Tip: Hit Ctrl +/- to increase/decrease text size)
Storage Peer Incite: Notes from Wikibon’s April 27, 2010 Research Meeting
IT infrastructure virtualization in general, and VMware in particular, has definitely become the "next big thing" in data centers worldwide. And no wonder -- virtualization offers compelling savings both in CapEx (by increasing server utilization from approximately 15% to 85%) and OpEx (by cutting the number of boxes on the floor and therefore power and cooling costs), while extending the life of data centers by cutting the demand on floor space and other limited resources.
But everything has tradeoffs, and the big problem with virtualization is data backup and recovery. Pre-virtualized backup infrastructure and methods do not work with virtualized environments, and VMware Consolidated Backup (VMB), the initial solution to this problem from VMware, was inefficient and often impractical.
The good news is that VMware now has a new solution, VMware Apps for Data Protection (VADP) and Change Block Tracking.
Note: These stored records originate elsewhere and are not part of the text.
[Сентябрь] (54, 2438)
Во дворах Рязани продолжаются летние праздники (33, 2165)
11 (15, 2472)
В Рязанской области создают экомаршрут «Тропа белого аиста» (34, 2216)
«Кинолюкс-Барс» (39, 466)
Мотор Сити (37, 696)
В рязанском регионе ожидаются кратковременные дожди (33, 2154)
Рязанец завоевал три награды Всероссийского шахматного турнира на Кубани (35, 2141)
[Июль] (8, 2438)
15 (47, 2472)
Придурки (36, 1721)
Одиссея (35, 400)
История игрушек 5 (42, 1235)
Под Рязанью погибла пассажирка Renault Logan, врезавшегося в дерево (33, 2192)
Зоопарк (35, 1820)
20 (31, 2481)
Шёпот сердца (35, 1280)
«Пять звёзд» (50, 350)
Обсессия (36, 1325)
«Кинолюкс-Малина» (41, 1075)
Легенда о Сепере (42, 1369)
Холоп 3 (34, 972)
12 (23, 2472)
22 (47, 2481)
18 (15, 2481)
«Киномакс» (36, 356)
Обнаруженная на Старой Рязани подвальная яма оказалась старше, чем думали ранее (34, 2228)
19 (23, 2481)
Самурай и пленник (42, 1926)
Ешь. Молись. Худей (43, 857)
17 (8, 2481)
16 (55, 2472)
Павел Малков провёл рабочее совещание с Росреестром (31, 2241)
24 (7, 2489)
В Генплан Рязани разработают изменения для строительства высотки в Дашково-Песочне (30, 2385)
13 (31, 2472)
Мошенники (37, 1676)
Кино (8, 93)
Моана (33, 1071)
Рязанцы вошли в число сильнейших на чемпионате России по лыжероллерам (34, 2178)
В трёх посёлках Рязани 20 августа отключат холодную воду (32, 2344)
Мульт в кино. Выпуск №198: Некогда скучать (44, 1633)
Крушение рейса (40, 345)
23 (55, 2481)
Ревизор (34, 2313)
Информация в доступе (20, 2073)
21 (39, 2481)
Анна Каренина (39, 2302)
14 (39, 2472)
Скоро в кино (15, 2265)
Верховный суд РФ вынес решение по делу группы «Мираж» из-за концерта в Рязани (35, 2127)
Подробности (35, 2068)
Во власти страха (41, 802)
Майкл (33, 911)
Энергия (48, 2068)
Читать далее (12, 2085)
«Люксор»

Rather than being stand-alone systems, these are designed to be integrated into existing backup systems. Together they allow efficient backup of data from virtualized environments with minimal load on IT infrastructure. Once an initial backup is complete, the system can track changes by block, allowing subsequent backups to just involve changed data. Restores are also much more efficient because they can start with the most recent changed data and work backwards through backup updates to restore only the data that is needed.
So far six vendors have added VADP to their products. Users of those products should upgrade to that version. Customers of other vendors should ask for their schedule for VADP implementation and, if VADP is not on their upgrade list, urge them to add it. Implementing VADP backup will require changes in the backup architecture, but those are much better than not having a backup. G. Berton Latamore
As organizations aggressively virtualize servers, backup becomes increasingly problematic. The benefits of higher server utilization and increased efficiency have a challenging side-effect, namely reducing the amount of physical resources available for CPU-intensive applications like backup.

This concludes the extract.